IHRE AUFGABEN
1. Wann wurde der Voslapper Groden laut dem Text über das TenneT-Umspannwerk auf Wattflächen aufgespült?
2. Schreiben Sie den Text über das TenneT-Umspannwerk im Anschluss an seinen letzten Satz weiter.

ZITIERTER TEXT

Wohin mit dem TenneT-Umspannwerk?
Mrz 162021
 

BUND fordert: Die Energiewende darf nicht zulasten des Natur- und Landschaftsschutzes gehen

Umspannwerk Fedderwarden. Foto: BUND

Umspannwerk Fedderwarden. Foto: BUND

(red) Der Ausbau der Infrastruktur für die Energiewende läuft auf Hochtouren. In unserer Region geht es vor allem um die Einspeisung der Energie aus den Offshore-Windparks ins Strometz. Aktuell sucht die TenneT TSO GmbH eine Standort für ein zweites Umspannwerk – zunächst auf eigene Faust. Das kam nicht gut an, als die Begehrlichkeiten öffentlich wurden. Die Sengwarder Bürger:innen fühlen sich übergangen. Auch aus Sicht des BUND kommt der von TenneT bislang favorisierte Standort östlich des Dorfes nicht in Betracht – und ebenso wenig die von der Stadt vorgeschlagene Alternative im Naturschutzgebiet Voslapper Groden.

Nachdem zunächst die Gerüchteküche gebrodelt hatte, stellten Mitarbeiter:innen von TenneT vergangene Woche auf Einladung des Ortsrates Sengwarden ihre Planungen in der öffentlichen Sitzung des Gremiums vor. Gut zwei Dutzend Bürger:innen nahmen die Gelegenheit wahr, den Sachstand zu erfahren und Fragen zu stellen. TenneT ließ durchblicken, dass die Herangehensweise – eine Standort-Sondierung, ohne von vorn herein die Stadt und die Öffentlichkeit einzubeziehen – nicht sehr geschickt war. Es wurde Besserung gelobt, ein Bürgerdialog soll angeboten werden und nun sind alle aufgefordert, in den nächsten 4 Wochen weitere Standortvorschläge zu machen.

Einen Vorschlag hatte die Stadt bereits gemacht: Eine Fläche im Voslapper Groden (Nord). Der Voslapper Groden war anfangs der 1970er Jahre auf Wattflächen aufgespült worden, um Industrie dort anzusiedeln. Die Hoffnungen auf den großen Boom erfüllten sich nicht, bis auf die Raffinerie (heute nur noch Tanklager) und das PVC-Werk blieb die Nachfrage aus und die Natur holte sich die ungenutzten Flächen zurück. Eine Vielzahl seltener Pflanzen und Tiere siedelte sich an und einige besonders bedrohte Brutvogelarten waren ausschlaggebend, dass ein großer Teil der ehemaligen Spülfläche den Status eines europäischen Vogelschutzgebietes bekam. Damit war das Land Niedersachsen verpflichtet, das Gebiet nach nationalem Recht als Naturschutzgebiet zu sichern. Und dieser Status lässt sich nicht einfach wieder aufheben, hierfür legt die EU strenge Kriterien an.

GEZEIGTES MATERIAL
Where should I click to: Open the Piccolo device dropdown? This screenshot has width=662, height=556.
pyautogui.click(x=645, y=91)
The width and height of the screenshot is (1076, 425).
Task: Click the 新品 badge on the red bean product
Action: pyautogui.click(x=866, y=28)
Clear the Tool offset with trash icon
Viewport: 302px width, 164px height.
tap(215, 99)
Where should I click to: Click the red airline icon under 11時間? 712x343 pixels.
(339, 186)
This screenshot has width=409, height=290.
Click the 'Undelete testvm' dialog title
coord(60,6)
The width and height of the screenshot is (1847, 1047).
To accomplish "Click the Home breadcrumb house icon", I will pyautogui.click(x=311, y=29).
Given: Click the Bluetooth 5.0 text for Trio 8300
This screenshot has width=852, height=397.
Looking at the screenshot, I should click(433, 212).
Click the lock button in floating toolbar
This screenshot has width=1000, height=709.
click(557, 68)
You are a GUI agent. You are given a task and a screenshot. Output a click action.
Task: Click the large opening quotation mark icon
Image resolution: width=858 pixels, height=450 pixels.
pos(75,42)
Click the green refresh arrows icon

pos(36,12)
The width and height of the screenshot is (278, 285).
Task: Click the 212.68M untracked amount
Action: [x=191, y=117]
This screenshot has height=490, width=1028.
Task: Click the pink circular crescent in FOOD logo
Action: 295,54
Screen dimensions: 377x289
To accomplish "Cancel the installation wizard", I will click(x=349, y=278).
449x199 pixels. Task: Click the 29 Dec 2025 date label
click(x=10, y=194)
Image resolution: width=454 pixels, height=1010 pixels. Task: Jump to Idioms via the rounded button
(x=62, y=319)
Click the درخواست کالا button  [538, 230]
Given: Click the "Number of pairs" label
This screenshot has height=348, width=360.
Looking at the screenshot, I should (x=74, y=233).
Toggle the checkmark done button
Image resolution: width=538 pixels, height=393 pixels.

ERGEBNISSE
1. Anfang der 1970er Jahre.

2.
Insgesamt zeigt sich, wie aufgrund vielfältiger Begehrlichkeiten und Nutzungsansprüche die verfügbaren Freiflächen bundesweit und eben auch in unserer Region immer knapper werden (Stichwort: Flächenfraß). Statt immer nur um einzelne Flächen zu feilschen und dabei verschiedene bewahrende Interessen wie Landwirtschaft, Naturschutz und Erholung gegeneinander auszuspielen, bedarf es einer vorausschauenden Gesamtplanung. Unter diesem Aspekt hat die BUND Kreisgruppe Wilhelmshaven Position zu dem aktuellen Vorhaben „Umspannwerk Wilhelmshaven 2“ bezogen.

Position der BUND Kreisgruppe Wilhelmshaven zur Standortsuche für das Umspannwerk „Wilhelmshaven 2“ der TenneT TSO GmbH

Im Rahmen der Netzanbindung für die Offshore-Windparks sucht die Firma TenneT einen Standort für ein neues Umspannwerk. Der Flächenbedarf für die Energiewende darf nicht zu Lasten von Naturschutz, Landwirtschaft und der ortsansässigen Bevölkerung gehen.

Unweit von Fedderwarden an der A29 hat TenneT bereits ein Umspannwerk  errichtet. Für ein weiteres Umspannwerk (Arbeitstitel „Wilhelmshaven 2“) nebst 2 Konvertern wird eine Fläche von knapp 40 ha benötigt. Dafür hat der Vorhabenträger das Gebiet zwischen der Hofstelle Utters und dem Industriegleis östlich von Sengwarden ins Auge gefasst.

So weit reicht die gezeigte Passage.